L’assureur est attendu sur sa compétitivité et son offre. Les débats « enflammés » autour de la prime automobile et des professionnels rappellent à quel point la compétitivité c’est-à-dire l’accessibilité au juste prix est un discriminant décisif. A un moment où nous entrons dans une période de crise et que les assureurs se doivent de porter les investissements de leurs transformations autour de la relation client, le chemin de crête sera nécessairement délicat. Malheur à celui qui renoncera à l’un pour l’autre mais que l’équation est délicate sur la période qui s’ouvre ! Au-delà des polémiques, les assureurs ont multiplié les initiatives de soutien à l’économie et aux acteurs sociaux comme a pu le faire la Macif en mettant en place de nouvelles actions de solidarité.

La mobilité encore et toujours… Parmi les enseignements de l’année, se retrouve en bonne place l’incontournable question de la mobilité. Déclencheur des mouvements sociaux de l’année passée puis traumatisme du confinement, la question de la mobilité est un driver des réactions mais aussi un facteur accélérateur de la reprise économique comme cela a été observé pendant le déconfinement.
Si les réponses sont plurielles, sont posées les questions du déplacement, d’accès à l’emploi, d’autonomie voire de sacralisation de l’automobile comme bulle de protection en cette période de pandémie. Ces champs sont les siens et il doit prendre garde à ne pas s’en détourner.

Les assureurs ont-ils disparu des radars de la confiance ? Les retours d’image du secteur sont fragilisés et doivent nous inviter à l’autocritique. Pour autant, il faut savoir voir le verre à demi plein. La crise actuelle a éprouvé les assureurs dans leurs limites opérationnelles. Qui aurait imaginé qu’en l’espace d’un mois, la grande majorité d’entre eux aurait été en capacité de rétablir la continuité d’activité. Pour autant, le monde de l’entreprise a redécouvert toute la valeur d’un collectif d’entreprise et du lien social. Les options binaires n’ont pas leur place. Par ailleurs, avec une augmentation de plus de 70% des flux, le contact digital s’est taillé la part du lion. Malgré l’image et les contradictions de la profession, les flux de contacts sont demeurés élevés qui font du simple assureur l’espoir d’un tiers de confiance.

Les insurtechs n’ont pas trouvé la martingale. Traversés par des questions existentielles, les assureurs ont développé une peur paranoïaque des acteurs dits de rupture. Pourtant, si les insurtechs challengent positivement les standards de la relation, aucun n’a trouvé en 2020 la martingale. Ce serait ignorer que les assureurs sont des acteurs de la transformation rapide, des porteurs de sens et que l’assurance est plus qu’un jeu de dés. Des assureurs qui doivent avoir pour fil rouge la simplicité, l’utilité, la transparence, trois mots emplis d’exigences s’ils ne sont pas renvoyés au stade de concepts et de formules.

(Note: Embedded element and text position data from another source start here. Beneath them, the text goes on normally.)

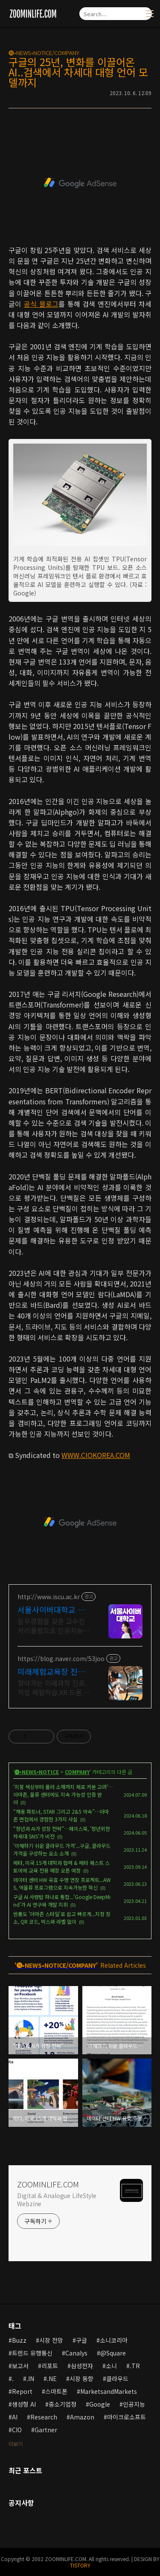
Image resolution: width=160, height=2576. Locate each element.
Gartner (46, 2429)
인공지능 (134, 2404)
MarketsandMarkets (108, 2391)
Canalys (76, 2353)
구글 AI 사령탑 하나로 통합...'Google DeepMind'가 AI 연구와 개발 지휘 (62, 1900)
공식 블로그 (41, 304)
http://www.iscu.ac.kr (48, 1596)
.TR (135, 2365)
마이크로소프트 (126, 2417)
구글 (81, 2340)
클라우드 (117, 2378)
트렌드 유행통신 (32, 2353)
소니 (111, 2365)
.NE (52, 2378)
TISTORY (80, 2565)
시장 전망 (51, 2340)
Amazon (82, 2417)
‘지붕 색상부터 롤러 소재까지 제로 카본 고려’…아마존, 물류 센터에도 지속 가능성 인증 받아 (63, 1794)
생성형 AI (24, 2404)
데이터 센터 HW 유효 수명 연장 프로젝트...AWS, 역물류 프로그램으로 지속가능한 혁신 (62, 1883)
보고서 (20, 2365)
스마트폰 (56, 2391)
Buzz (19, 2340)
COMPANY (77, 1771)
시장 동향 (81, 2378)
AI (14, 2417)
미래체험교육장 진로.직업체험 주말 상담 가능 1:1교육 (53, 1671)
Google (99, 2404)
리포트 (49, 2365)
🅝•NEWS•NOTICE (37, 1771)
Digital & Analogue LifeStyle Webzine (56, 2199)
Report (22, 2391)
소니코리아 (114, 2340)
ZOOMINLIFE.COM (48, 2184)
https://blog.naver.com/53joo (61, 1658)
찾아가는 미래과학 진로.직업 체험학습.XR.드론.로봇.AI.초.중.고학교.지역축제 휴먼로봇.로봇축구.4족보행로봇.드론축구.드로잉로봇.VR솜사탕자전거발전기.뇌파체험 (54, 1687)
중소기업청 (62, 2404)
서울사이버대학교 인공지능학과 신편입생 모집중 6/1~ (51, 1609)
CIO (17, 2429)
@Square (113, 2353)
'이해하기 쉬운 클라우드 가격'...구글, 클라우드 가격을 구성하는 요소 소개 (62, 1849)
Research (43, 2417)
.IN (30, 2378)
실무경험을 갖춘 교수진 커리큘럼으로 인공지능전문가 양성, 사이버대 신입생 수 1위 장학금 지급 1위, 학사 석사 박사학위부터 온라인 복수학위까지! (53, 1625)
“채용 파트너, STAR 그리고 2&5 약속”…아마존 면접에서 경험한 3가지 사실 (61, 1815)
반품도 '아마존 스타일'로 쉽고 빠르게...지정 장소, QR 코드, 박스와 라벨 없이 (62, 1917)
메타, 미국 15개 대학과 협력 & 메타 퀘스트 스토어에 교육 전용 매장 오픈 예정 (61, 1866)
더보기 (16, 2443)
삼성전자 (82, 2365)
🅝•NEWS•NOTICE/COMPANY (44, 53)
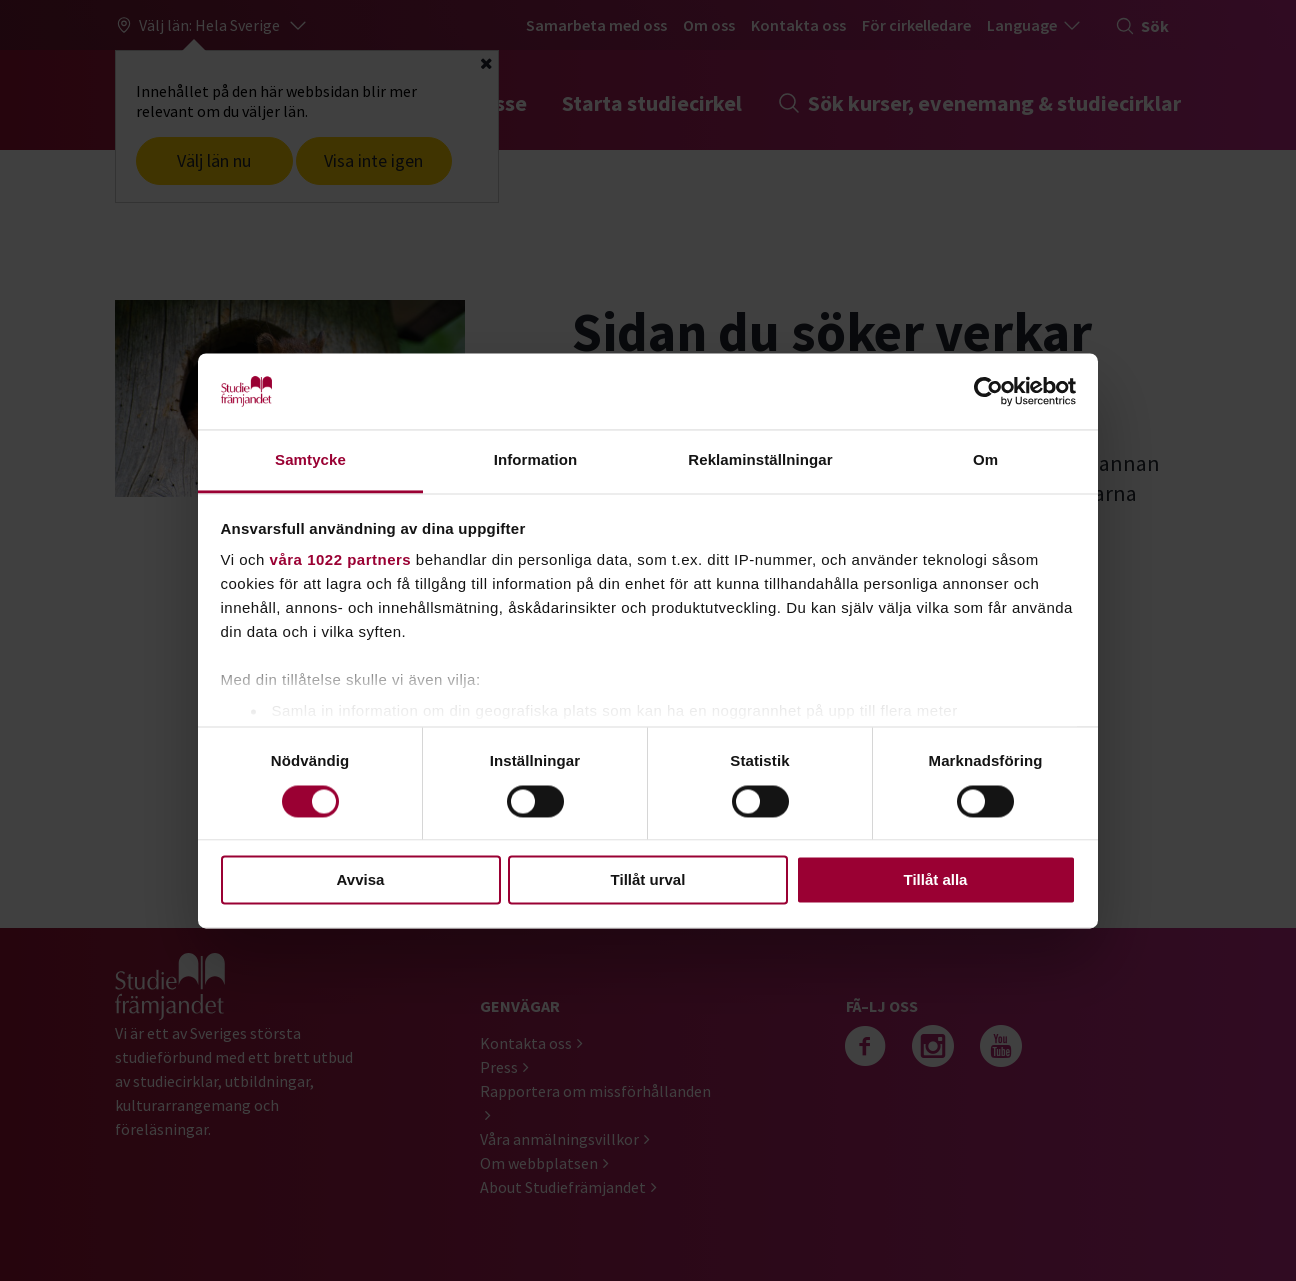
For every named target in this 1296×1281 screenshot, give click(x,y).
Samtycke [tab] (310, 460)
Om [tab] (985, 460)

En conclusion, dans une période particulièrement anxiogène autant qu’inédite, les acteurs de l’économie et du risque doivent porter un cap et un espoir. Je retiendrai alors la formule de celui qui par l’histoire a connu les moments les plus sombres « S’il m’était possible, j’écrirais le mot assurance dans chaque foyer … », Winston Churchill.